I started this blog because I needed to start writing love letters to myself. My last life-altering episode shattered my confidence in my ability to express myself without fear of retribution for talking about taboos. Although I have picked up some readers and WordPress blogger followers along the way, this blog has primarily served as a space for me to speak into the void. Not having a real audience or following has allowed me to write for myself. It’s helped me be a witness to both my pain and my growth. The more I write the more uncharted territory I find to explore. I love that I have found an outlet outside of academic papers to develop a voice that feels authentic to me.
After my psychiatric crisis in 2019, I deleted all of my social media profiles — Facebook, Instagram, Twitter, my Youtube channel. Mania had me uncontrollable writing and creating content on all platforms and I was horrified to see how much I had put out there in an altered state. Now that I have come back to myself and have integrated a lot of what happened in 2019, I am ready to re-engage with the digital world. However, I am finding that I have outgrown all of these social media platforms. Facebook is one hot dumpster fire of a mess that I won’t be returning to and Instagram feels so limiting. Although it was my own little curatorial space where I shared a lot of my photography, art, and poetry, I no longer see how I can fit my self-expression into tiny boxes. That’s why investing more time into my WordPress site and this blog has been transformative for me. It’s given me more room to grow into the fullness of what I want to share with the world.

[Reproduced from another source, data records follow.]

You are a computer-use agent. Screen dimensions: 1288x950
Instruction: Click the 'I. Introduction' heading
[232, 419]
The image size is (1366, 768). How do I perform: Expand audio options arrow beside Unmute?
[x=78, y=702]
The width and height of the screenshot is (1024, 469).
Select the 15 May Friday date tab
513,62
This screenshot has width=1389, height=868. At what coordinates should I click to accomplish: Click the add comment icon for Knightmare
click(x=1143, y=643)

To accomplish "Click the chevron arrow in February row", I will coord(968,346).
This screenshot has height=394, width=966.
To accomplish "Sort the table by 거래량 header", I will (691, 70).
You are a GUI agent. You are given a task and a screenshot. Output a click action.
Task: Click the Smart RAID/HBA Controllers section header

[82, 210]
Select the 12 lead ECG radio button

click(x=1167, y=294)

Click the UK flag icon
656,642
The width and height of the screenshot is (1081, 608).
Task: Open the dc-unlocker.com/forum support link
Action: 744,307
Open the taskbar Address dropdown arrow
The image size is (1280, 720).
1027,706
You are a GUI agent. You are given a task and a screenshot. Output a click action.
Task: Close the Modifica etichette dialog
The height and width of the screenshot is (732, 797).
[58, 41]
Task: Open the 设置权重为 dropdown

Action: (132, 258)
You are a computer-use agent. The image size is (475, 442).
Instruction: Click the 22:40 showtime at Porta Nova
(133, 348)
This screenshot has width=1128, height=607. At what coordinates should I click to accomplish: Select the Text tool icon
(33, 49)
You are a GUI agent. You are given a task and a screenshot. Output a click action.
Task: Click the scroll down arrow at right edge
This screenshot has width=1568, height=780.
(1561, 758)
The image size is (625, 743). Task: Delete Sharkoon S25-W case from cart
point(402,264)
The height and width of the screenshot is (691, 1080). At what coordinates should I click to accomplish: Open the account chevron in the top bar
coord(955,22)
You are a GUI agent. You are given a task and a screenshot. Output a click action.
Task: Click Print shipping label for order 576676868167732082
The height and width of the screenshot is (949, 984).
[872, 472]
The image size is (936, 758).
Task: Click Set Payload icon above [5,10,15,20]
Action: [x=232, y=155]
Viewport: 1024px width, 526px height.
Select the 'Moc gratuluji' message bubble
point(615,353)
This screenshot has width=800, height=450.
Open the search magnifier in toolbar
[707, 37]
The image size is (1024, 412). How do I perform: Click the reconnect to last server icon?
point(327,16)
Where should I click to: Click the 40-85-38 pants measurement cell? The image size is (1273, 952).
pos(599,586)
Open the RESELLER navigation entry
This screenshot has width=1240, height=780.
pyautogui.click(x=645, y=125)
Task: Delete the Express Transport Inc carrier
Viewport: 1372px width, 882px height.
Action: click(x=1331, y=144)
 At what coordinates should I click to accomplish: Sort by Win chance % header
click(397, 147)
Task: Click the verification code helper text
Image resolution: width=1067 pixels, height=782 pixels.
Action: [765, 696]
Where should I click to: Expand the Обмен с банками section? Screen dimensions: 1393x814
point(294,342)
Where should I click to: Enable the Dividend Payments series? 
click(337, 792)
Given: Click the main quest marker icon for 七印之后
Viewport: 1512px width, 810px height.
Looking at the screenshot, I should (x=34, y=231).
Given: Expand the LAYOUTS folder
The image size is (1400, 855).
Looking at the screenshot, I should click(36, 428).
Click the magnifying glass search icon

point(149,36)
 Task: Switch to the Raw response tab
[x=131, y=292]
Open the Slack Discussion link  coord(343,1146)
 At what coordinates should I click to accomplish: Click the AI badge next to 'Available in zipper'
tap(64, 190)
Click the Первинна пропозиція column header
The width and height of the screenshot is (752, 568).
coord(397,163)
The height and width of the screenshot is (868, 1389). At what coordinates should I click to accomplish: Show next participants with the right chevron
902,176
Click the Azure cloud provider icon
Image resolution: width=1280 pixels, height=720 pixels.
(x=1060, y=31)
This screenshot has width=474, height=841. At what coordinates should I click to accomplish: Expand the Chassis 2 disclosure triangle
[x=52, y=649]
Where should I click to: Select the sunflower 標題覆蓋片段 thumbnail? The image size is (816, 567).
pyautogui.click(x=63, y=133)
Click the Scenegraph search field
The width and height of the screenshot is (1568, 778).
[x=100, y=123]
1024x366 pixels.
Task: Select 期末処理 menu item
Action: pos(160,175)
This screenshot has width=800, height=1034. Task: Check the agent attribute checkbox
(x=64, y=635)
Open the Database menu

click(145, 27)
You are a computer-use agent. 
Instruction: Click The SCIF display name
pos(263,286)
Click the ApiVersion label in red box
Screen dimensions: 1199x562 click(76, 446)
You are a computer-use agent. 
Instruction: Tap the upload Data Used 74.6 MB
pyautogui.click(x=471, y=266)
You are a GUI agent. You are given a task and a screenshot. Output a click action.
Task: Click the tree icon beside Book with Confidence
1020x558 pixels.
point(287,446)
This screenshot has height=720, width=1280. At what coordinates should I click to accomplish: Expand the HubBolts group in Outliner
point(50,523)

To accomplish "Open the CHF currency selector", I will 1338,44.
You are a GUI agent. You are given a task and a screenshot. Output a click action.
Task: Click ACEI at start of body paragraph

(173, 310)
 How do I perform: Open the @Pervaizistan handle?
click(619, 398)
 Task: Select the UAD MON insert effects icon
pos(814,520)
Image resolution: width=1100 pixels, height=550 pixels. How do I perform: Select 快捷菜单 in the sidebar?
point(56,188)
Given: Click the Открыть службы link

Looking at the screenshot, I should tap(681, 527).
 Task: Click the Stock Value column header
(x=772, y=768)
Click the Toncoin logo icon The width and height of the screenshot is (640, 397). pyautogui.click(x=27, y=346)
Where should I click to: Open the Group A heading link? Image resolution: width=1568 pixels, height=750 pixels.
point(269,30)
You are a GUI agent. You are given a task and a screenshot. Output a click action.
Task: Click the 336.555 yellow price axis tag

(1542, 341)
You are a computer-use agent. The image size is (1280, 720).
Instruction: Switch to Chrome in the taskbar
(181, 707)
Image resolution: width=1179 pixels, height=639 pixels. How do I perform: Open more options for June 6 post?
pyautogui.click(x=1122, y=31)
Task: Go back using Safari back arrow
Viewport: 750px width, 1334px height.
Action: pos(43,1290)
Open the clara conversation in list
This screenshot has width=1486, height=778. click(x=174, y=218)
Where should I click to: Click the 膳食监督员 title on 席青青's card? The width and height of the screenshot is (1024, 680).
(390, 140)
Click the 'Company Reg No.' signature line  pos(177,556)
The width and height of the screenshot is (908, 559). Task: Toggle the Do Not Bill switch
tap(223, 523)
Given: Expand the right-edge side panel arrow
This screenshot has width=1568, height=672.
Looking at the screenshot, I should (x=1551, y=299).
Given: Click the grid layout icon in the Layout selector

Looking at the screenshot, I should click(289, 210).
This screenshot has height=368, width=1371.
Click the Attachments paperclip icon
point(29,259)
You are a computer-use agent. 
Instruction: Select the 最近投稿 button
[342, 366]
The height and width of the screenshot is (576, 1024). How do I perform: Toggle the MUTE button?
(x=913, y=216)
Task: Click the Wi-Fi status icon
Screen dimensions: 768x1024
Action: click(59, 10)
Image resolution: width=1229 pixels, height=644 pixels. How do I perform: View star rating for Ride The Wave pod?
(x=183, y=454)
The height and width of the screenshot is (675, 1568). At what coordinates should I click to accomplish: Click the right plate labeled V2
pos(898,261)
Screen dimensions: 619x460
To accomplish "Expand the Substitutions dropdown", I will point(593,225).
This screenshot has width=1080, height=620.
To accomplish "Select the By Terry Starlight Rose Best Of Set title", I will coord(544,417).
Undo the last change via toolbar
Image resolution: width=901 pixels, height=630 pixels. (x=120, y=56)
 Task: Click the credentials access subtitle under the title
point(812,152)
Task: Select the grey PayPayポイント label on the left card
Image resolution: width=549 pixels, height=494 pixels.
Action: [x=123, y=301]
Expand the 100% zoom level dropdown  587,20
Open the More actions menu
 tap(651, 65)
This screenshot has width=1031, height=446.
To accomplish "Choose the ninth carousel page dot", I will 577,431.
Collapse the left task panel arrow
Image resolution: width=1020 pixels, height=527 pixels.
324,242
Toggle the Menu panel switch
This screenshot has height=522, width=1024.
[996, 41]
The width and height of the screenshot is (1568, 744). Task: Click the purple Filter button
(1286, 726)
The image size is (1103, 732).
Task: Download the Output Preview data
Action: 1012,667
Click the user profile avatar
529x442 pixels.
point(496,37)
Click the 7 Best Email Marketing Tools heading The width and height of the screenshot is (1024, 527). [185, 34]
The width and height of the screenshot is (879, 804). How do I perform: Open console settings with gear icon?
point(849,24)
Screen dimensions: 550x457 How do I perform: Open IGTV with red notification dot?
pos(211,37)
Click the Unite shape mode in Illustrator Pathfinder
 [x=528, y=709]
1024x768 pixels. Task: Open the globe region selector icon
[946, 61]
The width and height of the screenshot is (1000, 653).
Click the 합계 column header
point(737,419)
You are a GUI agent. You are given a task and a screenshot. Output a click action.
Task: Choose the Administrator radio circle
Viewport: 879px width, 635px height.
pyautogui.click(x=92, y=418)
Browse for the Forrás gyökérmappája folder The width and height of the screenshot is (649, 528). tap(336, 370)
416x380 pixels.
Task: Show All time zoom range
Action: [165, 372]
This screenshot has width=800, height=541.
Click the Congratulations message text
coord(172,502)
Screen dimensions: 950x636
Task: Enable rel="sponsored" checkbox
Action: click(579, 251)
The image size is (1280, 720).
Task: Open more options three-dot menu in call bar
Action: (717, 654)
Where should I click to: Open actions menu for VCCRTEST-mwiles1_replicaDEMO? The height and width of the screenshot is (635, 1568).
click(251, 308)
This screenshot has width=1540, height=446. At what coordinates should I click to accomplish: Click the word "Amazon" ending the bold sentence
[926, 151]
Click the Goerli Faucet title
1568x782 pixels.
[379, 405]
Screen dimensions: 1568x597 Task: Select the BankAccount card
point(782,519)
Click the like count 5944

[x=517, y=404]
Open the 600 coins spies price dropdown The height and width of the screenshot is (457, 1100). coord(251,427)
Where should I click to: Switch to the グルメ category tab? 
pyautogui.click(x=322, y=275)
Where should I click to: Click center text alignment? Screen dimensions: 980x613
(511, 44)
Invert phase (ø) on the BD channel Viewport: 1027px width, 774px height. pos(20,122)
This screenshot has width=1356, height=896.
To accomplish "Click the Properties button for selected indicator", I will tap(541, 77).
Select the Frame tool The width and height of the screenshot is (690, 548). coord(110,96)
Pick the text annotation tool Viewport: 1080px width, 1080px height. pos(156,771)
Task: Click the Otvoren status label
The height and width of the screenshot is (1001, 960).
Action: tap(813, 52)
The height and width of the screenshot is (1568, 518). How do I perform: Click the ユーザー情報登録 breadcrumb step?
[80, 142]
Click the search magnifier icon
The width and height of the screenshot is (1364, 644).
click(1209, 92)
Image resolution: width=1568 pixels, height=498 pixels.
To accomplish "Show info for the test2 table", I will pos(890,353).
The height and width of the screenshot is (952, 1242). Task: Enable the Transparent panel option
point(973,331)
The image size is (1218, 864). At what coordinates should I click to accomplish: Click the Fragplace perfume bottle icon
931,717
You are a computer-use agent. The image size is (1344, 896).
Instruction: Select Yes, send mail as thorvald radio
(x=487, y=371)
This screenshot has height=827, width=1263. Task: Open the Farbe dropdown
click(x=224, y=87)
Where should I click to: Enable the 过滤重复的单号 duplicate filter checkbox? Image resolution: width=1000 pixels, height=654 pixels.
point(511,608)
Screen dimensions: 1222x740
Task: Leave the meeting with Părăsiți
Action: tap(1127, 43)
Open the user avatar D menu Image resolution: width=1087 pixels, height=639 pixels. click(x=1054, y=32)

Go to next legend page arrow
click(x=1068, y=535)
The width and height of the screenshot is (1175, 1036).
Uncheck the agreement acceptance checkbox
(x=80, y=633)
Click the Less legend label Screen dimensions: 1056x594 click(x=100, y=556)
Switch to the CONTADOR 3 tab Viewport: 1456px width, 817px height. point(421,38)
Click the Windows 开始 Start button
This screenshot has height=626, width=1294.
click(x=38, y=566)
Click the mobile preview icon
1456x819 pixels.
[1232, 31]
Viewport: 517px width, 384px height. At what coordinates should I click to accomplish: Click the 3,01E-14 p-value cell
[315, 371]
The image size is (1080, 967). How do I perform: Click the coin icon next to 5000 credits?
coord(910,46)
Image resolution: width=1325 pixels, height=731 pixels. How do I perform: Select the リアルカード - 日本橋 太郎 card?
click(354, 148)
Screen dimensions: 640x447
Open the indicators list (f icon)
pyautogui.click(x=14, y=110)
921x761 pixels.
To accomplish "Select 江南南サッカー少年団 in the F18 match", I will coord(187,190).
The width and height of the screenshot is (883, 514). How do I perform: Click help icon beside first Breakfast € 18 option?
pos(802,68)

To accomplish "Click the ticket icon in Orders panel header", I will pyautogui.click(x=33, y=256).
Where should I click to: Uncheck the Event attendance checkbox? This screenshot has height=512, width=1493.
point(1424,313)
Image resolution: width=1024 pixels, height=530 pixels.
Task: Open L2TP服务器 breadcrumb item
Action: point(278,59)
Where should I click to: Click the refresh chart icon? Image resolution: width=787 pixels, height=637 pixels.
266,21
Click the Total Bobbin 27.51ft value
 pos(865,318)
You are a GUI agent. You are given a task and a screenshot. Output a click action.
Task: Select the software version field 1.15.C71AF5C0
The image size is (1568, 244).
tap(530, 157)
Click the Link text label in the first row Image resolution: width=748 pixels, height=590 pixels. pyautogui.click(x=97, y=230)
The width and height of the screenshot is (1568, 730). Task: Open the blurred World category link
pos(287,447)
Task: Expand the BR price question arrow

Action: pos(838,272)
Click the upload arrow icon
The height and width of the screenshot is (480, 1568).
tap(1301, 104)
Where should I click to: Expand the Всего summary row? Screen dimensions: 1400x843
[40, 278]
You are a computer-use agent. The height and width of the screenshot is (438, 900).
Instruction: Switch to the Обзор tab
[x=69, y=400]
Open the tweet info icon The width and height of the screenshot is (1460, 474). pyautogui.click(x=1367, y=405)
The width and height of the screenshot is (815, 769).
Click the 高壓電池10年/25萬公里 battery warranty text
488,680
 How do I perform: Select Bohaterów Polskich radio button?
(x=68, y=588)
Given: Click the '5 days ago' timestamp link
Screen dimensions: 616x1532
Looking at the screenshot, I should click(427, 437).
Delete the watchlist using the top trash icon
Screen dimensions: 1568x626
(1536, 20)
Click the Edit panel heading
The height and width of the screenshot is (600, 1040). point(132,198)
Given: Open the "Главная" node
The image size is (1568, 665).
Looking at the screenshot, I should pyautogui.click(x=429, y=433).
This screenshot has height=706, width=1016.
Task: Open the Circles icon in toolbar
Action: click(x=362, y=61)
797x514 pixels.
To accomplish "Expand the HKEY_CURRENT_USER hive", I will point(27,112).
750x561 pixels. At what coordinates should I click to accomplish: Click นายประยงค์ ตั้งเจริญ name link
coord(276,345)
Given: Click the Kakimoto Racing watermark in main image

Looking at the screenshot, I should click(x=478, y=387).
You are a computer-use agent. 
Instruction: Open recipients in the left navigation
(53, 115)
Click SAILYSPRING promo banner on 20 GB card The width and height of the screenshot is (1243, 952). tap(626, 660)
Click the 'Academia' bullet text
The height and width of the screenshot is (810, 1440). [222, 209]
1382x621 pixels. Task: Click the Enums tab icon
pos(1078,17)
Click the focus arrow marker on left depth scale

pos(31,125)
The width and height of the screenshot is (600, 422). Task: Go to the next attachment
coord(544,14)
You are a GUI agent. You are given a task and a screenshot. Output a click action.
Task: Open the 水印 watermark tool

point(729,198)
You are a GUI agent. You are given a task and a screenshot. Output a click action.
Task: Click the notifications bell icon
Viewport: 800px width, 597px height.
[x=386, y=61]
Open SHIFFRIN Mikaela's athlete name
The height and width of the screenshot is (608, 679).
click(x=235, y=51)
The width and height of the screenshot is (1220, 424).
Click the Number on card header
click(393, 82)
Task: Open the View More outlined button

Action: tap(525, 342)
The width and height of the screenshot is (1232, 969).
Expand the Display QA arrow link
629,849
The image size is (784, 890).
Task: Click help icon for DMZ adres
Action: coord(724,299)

Thankfully, I’m not scared anymore. I struggled with whether I should create a separate website for my blog that is not connected to my academic profile. However, I decided that I’m tired of dividing myself into fragments. The personal is political. My lived experience informs my research. My art is an expression of my research and lived experience. It’s all connected. And whoever wants to work with me needs to accept who I am in my entirety. I hope the more I write, the more like-minded people I will find. I’m just happy to have found a place on the internet that feels like home.
Sadly, I don’t know how regularly I will be posting because the school semester has started and I have a boatload coursework and research to do. I am hoping to carve out some time to write and reflect during the semester. If I go quiet, know I’ll be back in December after finals and will probably post more during the winter break. So here’s to Virgo season! My favorite one (I’m also a Virgo rising). I’m going to where the wind blows and see where the fall leaves take me!
Thank you for supporting my blog with your views and engagement. Wishing you the best for the rest of this year!
Image Description: “BLOG” printed on torn pieces of paper in the center of the image framed pink rose and smaller pieces of paper with the same word repeated.